* Start *

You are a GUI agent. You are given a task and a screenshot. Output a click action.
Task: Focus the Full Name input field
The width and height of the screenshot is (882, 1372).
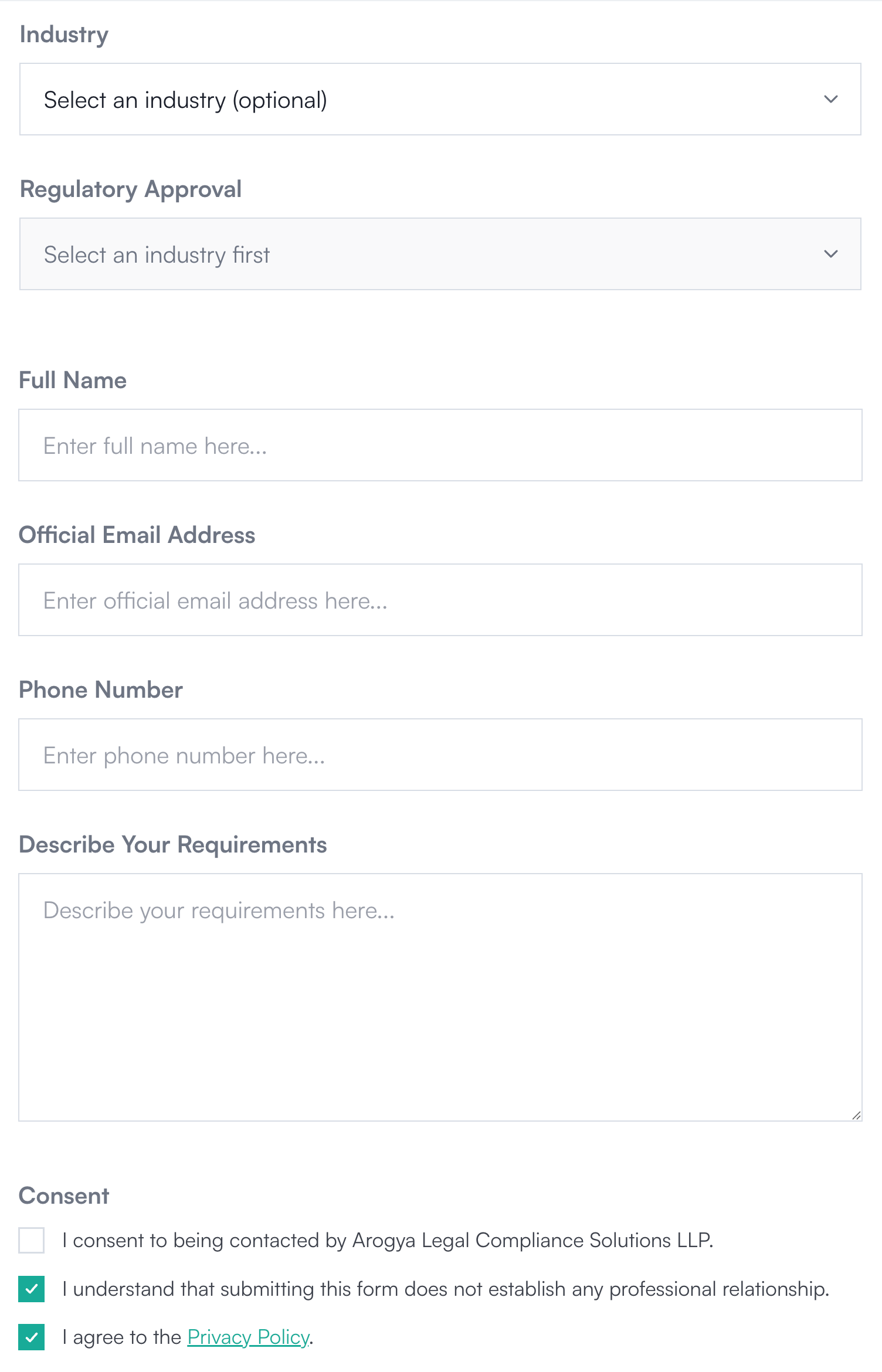pos(440,445)
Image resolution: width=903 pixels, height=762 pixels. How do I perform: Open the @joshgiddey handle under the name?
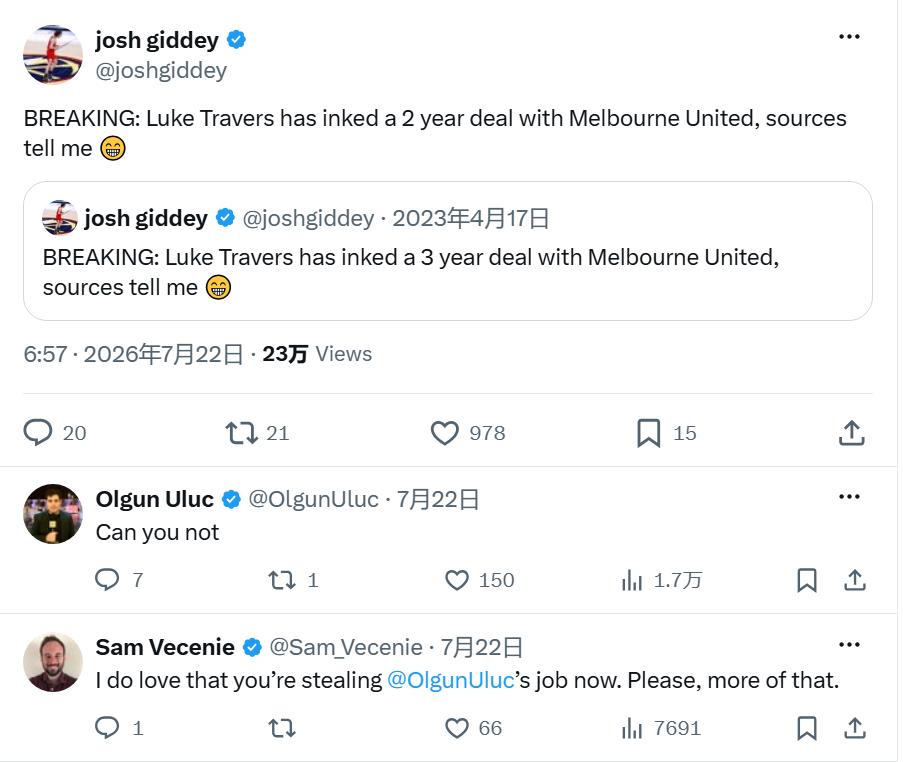161,70
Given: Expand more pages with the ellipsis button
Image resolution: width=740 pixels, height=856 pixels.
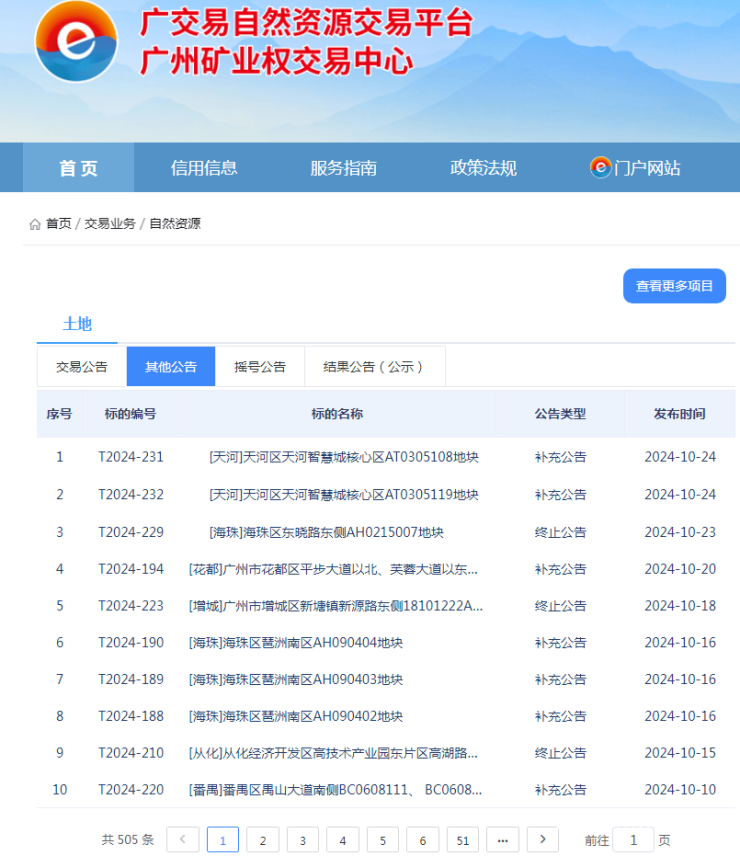Looking at the screenshot, I should [502, 840].
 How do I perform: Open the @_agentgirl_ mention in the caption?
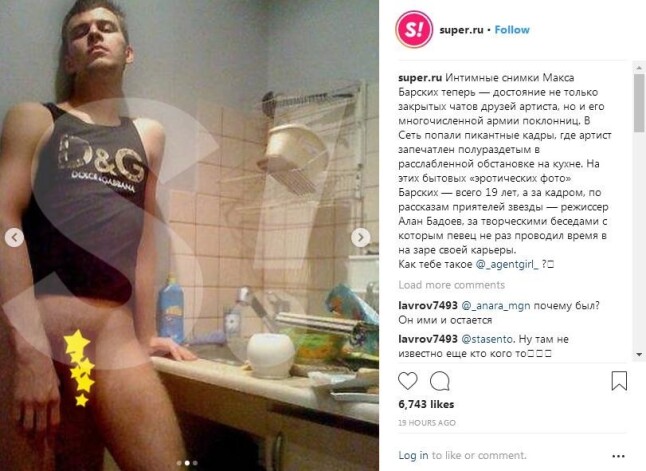[507, 264]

* End *

Aim of the exercise >> Print everything in the material from the line containing "How do I perform: Open the @_agentgirl_" down to the end of the material, without the pictures.

The answer >>
 How do I perform: Open the @_agentgirl_ mention in the caption?
[507, 264]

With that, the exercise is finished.